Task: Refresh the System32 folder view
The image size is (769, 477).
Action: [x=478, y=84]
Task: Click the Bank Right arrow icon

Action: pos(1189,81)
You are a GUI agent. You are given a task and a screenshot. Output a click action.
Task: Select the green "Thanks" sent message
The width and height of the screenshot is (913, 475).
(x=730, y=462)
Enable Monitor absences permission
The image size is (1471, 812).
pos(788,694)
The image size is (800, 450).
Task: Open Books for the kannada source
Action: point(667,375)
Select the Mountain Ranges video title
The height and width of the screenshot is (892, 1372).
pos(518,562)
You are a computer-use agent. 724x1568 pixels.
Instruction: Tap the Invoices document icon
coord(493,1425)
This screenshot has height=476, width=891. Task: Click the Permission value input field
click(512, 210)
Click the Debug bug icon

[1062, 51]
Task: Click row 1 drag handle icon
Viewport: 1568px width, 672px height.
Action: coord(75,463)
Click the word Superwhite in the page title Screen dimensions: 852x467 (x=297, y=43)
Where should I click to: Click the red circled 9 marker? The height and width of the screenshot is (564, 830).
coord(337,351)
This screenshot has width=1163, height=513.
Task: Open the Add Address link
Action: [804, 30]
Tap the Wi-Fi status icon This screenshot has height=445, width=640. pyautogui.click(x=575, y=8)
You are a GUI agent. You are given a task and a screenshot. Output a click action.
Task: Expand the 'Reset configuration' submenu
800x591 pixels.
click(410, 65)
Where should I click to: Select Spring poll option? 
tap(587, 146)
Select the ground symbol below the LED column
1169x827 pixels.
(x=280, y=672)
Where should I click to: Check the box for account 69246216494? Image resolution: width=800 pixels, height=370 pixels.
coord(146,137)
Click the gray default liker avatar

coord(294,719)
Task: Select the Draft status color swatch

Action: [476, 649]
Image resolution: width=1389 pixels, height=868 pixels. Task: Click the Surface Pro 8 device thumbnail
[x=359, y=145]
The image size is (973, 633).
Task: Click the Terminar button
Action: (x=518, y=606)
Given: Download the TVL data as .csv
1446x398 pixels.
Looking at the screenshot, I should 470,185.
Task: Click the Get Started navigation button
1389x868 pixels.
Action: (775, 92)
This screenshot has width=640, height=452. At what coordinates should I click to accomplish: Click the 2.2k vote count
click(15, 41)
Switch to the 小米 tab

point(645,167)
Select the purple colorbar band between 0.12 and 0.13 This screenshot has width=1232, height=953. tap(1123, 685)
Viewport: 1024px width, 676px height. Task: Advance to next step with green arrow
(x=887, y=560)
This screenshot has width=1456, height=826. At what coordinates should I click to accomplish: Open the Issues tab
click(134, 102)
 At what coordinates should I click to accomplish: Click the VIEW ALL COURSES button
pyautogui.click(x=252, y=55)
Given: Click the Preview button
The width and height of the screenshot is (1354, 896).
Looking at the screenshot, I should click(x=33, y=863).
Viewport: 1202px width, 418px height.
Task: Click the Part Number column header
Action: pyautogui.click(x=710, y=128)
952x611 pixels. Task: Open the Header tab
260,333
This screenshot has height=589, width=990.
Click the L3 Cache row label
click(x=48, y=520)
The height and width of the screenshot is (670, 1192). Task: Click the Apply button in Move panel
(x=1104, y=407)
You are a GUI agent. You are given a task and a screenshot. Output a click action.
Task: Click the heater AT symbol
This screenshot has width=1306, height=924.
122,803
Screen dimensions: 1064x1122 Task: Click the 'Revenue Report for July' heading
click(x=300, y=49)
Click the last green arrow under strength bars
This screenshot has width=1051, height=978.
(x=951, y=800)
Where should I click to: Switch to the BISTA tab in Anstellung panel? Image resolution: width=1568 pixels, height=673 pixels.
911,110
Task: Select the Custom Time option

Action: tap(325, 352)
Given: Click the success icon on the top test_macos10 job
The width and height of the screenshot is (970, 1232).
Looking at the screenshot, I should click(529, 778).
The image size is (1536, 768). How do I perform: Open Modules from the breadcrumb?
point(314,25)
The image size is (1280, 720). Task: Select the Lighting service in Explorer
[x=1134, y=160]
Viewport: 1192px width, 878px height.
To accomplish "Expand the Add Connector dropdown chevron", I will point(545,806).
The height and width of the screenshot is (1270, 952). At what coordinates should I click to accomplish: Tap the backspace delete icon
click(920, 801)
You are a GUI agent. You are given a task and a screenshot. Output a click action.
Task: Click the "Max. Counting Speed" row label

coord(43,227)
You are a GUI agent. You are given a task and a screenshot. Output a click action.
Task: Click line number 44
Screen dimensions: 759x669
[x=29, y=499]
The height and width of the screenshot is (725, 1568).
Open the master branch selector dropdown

◆ **EXERCISE OBJECTIVE**: Give every non-blank line of the items above as a Markdown table with the columns No. and Line, numbering the rows in order.

◆ **EXERCISE RESULT**:
| No. | Line |
|---|---|
| 1 | Task: Refresh the System32 folder view |
| 2 | The image size is (769, 477). |
| 3 | Action: [x=478, y=84] |
| 4 | Task: Click the Bank Right arrow icon |
| 5 | Action: pos(1189,81) |
| 6 | You are a GUI agent. You are given a task and a screenshot. Output a click action. |
| 7 | Task: Select the green "Thanks" sent message |
| 8 | The width and height of the screenshot is (913, 475). |
| 9 | (x=730, y=462) |
| 10 | Enable Monitor absences permission |
| 11 | The image size is (1471, 812). |
| 12 | pos(788,694) |
| 13 | The image size is (800, 450). |
| 14 | Task: Open Books for the kannada source |
| 15 | Action: point(667,375) |
| 16 | Select the Mountain Ranges video title |
| 17 | The height and width of the screenshot is (892, 1372). |
| 18 | pos(518,562) |
| 19 | You are a computer-use agent. 724x1568 pixels. |
| 20 | Instruction: Tap the Invoices document icon |
| 21 | coord(493,1425) |
| 22 | This screenshot has height=476, width=891. Task: Click the Permission value input field |
| 23 | click(512, 210) |
| 24 | Click the Debug bug icon |
| 25 | [1062, 51] |
| 26 | Task: Click row 1 drag handle icon |
| 27 | Viewport: 1568px width, 672px height. |
| 28 | Action: coord(75,463) |
| 29 | Click the word Superwhite in the page title Screen dimensions: 852x467 (x=297, y=43) |
| 30 | Where should I click to: Click the red circled 9 marker? The height and width of the screenshot is (564, 830). |
| 31 | coord(337,351) |
| 32 | This screenshot has width=1163, height=513. |
| 33 | Task: Open the Add Address link |
| 34 | Action: [804, 30] |
| 35 | Tap the Wi-Fi status icon This screenshot has height=445, width=640. pyautogui.click(x=575, y=8) |
| 36 | You are a GUI agent. You are given a task and a screenshot. Output a click action. |
| 37 | Task: Expand the 'Reset configuration' submenu |
| 38 | 800x591 pixels. |
| 39 | click(410, 65) |
| 40 | Where should I click to: Select Spring poll option?  |
| 41 | tap(587, 146) |
| 42 | Select the ground symbol below the LED column |
| 43 | 1169x827 pixels. |
| 44 | (x=280, y=672) |
| 45 | Where should I click to: Check the box for account 69246216494? Image resolution: width=800 pixels, height=370 pixels. |
| 46 | coord(146,137) |
| 47 | Click the gray default liker avatar |
| 48 | coord(294,719) |
| 49 | Task: Select the Draft status color swatch |
| 50 | Action: [476, 649] |
| 51 | Image resolution: width=1389 pixels, height=868 pixels. Task: Click the Surface Pro 8 device thumbnail |
| 52 | [x=359, y=145] |
| 53 | The image size is (973, 633). |
| 54 | Task: Click the Terminar button |
| 55 | Action: (x=518, y=606) |
| 56 | Given: Download the TVL data as .csv |
| 57 | 1446x398 pixels. |
| 58 | Looking at the screenshot, I should 470,185. |
| 59 | Task: Click the Get Started navigation button |
| 60 | 1389x868 pixels. |
| 61 | Action: (775, 92) |
| 62 | This screenshot has width=640, height=452. At what coordinates should I click to accomplish: Click the 2.2k vote count |
| 63 | click(15, 41) |
| 64 | Switch to the 小米 tab |
| 65 | point(645,167) |
| 66 | Select the purple colorbar band between 0.12 and 0.13 This screenshot has width=1232, height=953. tap(1123, 685) |
| 67 | Viewport: 1024px width, 676px height. Task: Advance to next step with green arrow |
| 68 | (x=887, y=560) |
| 69 | This screenshot has width=1456, height=826. At what coordinates should I click to accomplish: Open the Issues tab |
| 70 | click(134, 102) |
| 71 |  At what coordinates should I click to accomplish: Click the VIEW ALL COURSES button |
| 72 | pyautogui.click(x=252, y=55) |
| 73 | Given: Click the Preview button |
| 74 | The width and height of the screenshot is (1354, 896). |
| 75 | Looking at the screenshot, I should click(x=33, y=863). |
| 76 | Viewport: 1202px width, 418px height. |
| 77 | Task: Click the Part Number column header |
| 78 | Action: pyautogui.click(x=710, y=128) |
| 79 | 952x611 pixels. Task: Open the Header tab |
| 80 | 260,333 |
| 81 | This screenshot has height=589, width=990. |
| 82 | Click the L3 Cache row label |
| 83 | click(x=48, y=520) |
| 84 | The height and width of the screenshot is (670, 1192). Task: Click the Apply button in Move panel |
| 85 | (x=1104, y=407) |
| 86 | You are a GUI agent. You are given a task and a screenshot. Output a click action. |
| 87 | Task: Click the heater AT symbol |
| 88 | This screenshot has width=1306, height=924. |
| 89 | 122,803 |
| 90 | Screen dimensions: 1064x1122 Task: Click the 'Revenue Report for July' heading |
| 91 | click(x=300, y=49) |
| 92 | Click the last green arrow under strength bars |
| 93 | This screenshot has width=1051, height=978. |
| 94 | (x=951, y=800) |
| 95 | Where should I click to: Switch to the BISTA tab in Anstellung panel? Image resolution: width=1568 pixels, height=673 pixels. |
| 96 | 911,110 |
| 97 | Task: Select the Custom Time option |
| 98 | Action: tap(325, 352) |
| 99 | Given: Click the success icon on the top test_macos10 job |
| 100 | The width and height of the screenshot is (970, 1232). |
| 101 | Looking at the screenshot, I should click(529, 778). |
| 102 | The image size is (1536, 768). How do I perform: Open Modules from the breadcrumb? |
| 103 | point(314,25) |
| 104 | The image size is (1280, 720). Task: Select the Lighting service in Explorer |
| 105 | [x=1134, y=160] |
| 106 | Viewport: 1192px width, 878px height. |
| 107 | To accomplish "Expand the Add Connector dropdown chevron", I will point(545,806). |
| 108 | The height and width of the screenshot is (1270, 952). At what coordinates should I click to accomplish: Tap the backspace delete icon |
| 109 | click(920, 801) |
| 110 | You are a GUI agent. You are given a task and a screenshot. Output a click action. |
| 111 | Task: Click the "Max. Counting Speed" row label |
| 112 | coord(43,227) |
| 113 | You are a GUI agent. You are given a task and a screenshot. Output a click action. |
| 114 | Task: Click line number 44 |
| 115 | Screen dimensions: 759x669 |
| 116 | [x=29, y=499] |
| 117 | The height and width of the screenshot is (725, 1568). |
| 118 | Open the master branch selector dropdown |